*** Block opens ***

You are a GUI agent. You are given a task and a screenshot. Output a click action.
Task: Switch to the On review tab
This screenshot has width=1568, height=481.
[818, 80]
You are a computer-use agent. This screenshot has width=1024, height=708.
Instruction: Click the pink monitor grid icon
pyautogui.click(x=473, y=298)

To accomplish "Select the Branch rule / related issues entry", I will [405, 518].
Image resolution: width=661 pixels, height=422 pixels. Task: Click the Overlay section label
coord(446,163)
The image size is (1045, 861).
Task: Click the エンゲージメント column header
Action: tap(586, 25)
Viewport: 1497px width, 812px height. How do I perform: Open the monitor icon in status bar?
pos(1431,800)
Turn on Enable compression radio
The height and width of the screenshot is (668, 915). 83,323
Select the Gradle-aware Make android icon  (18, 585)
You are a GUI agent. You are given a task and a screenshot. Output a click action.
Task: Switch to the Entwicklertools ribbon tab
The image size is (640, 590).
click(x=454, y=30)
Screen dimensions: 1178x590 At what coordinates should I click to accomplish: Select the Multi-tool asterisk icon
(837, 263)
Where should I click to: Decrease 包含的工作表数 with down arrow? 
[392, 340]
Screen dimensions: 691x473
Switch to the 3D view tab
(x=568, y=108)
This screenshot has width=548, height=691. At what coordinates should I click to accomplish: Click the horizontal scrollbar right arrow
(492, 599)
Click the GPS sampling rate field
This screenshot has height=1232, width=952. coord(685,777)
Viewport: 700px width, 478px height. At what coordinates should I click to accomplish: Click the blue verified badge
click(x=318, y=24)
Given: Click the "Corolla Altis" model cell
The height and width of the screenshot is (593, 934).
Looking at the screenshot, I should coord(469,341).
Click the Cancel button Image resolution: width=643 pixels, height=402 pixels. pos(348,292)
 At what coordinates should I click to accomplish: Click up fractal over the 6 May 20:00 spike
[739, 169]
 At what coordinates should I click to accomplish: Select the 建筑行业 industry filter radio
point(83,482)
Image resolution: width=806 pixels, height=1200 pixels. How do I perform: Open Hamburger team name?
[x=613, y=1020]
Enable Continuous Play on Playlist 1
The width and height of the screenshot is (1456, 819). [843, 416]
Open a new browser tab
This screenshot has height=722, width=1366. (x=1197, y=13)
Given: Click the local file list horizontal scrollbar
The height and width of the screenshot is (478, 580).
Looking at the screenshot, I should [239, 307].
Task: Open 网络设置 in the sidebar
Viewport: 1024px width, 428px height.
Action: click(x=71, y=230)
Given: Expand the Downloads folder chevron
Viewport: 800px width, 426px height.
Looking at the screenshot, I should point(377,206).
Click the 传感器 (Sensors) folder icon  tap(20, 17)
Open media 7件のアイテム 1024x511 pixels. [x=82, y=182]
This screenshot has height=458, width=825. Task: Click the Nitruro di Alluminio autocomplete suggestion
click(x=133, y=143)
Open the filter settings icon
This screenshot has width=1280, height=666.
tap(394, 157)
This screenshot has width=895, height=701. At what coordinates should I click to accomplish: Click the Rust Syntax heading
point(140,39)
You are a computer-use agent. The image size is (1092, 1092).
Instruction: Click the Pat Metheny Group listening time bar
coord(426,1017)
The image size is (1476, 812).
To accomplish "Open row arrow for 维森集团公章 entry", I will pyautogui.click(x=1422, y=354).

*** Block closes ***

### Requirement
Please repeat all the records above exactly as they appear.

### Exercise solution
You are a GUI agent. You are given a task and a screenshot. Output a click action.
Task: Switch to the On review tab
This screenshot has width=1568, height=481.
[818, 80]
You are a computer-use agent. This screenshot has width=1024, height=708.
Instruction: Click the pink monitor grid icon
pyautogui.click(x=473, y=298)

To accomplish "Select the Branch rule / related issues entry", I will [405, 518].
Image resolution: width=661 pixels, height=422 pixels. Task: Click the Overlay section label
coord(446,163)
The image size is (1045, 861).
Task: Click the エンゲージメント column header
Action: tap(586, 25)
Viewport: 1497px width, 812px height. How do I perform: Open the monitor icon in status bar?
pos(1431,800)
Turn on Enable compression radio
The height and width of the screenshot is (668, 915). 83,323
Select the Gradle-aware Make android icon  (18, 585)
You are a GUI agent. You are given a task and a screenshot. Output a click action.
Task: Switch to the Entwicklertools ribbon tab
The image size is (640, 590).
click(x=454, y=30)
Screen dimensions: 1178x590 At what coordinates should I click to accomplish: Select the Multi-tool asterisk icon
(837, 263)
Where should I click to: Decrease 包含的工作表数 with down arrow? 
[392, 340]
Screen dimensions: 691x473
Switch to the 3D view tab
(x=568, y=108)
This screenshot has width=548, height=691. At what coordinates should I click to accomplish: Click the horizontal scrollbar right arrow
(492, 599)
Click the GPS sampling rate field
This screenshot has height=1232, width=952. coord(685,777)
Viewport: 700px width, 478px height. At what coordinates should I click to accomplish: Click the blue verified badge
click(x=318, y=24)
Given: Click the "Corolla Altis" model cell
The height and width of the screenshot is (593, 934).
Looking at the screenshot, I should coord(469,341).
Click the Cancel button Image resolution: width=643 pixels, height=402 pixels. pos(348,292)
 At what coordinates should I click to accomplish: Click up fractal over the 6 May 20:00 spike
[739, 169]
 At what coordinates should I click to accomplish: Select the 建筑行业 industry filter radio
point(83,482)
Image resolution: width=806 pixels, height=1200 pixels. How do I perform: Open Hamburger team name?
[x=613, y=1020]
Enable Continuous Play on Playlist 1
The width and height of the screenshot is (1456, 819). [843, 416]
Open a new browser tab
This screenshot has height=722, width=1366. (x=1197, y=13)
Given: Click the local file list horizontal scrollbar
The height and width of the screenshot is (478, 580).
Looking at the screenshot, I should [239, 307].
Task: Open 网络设置 in the sidebar
Viewport: 1024px width, 428px height.
Action: click(x=71, y=230)
Given: Expand the Downloads folder chevron
Viewport: 800px width, 426px height.
Looking at the screenshot, I should point(377,206).
Click the 传感器 (Sensors) folder icon  tap(20, 17)
Open media 7件のアイテム 1024x511 pixels. [x=82, y=182]
This screenshot has height=458, width=825. Task: Click the Nitruro di Alluminio autocomplete suggestion
click(x=133, y=143)
Open the filter settings icon
This screenshot has width=1280, height=666.
tap(394, 157)
This screenshot has width=895, height=701. At what coordinates should I click to accomplish: Click the Rust Syntax heading
point(140,39)
You are a computer-use agent. The image size is (1092, 1092).
Instruction: Click the Pat Metheny Group listening time bar
coord(426,1017)
The image size is (1476, 812).
To accomplish "Open row arrow for 维森集团公章 entry", I will pyautogui.click(x=1422, y=354).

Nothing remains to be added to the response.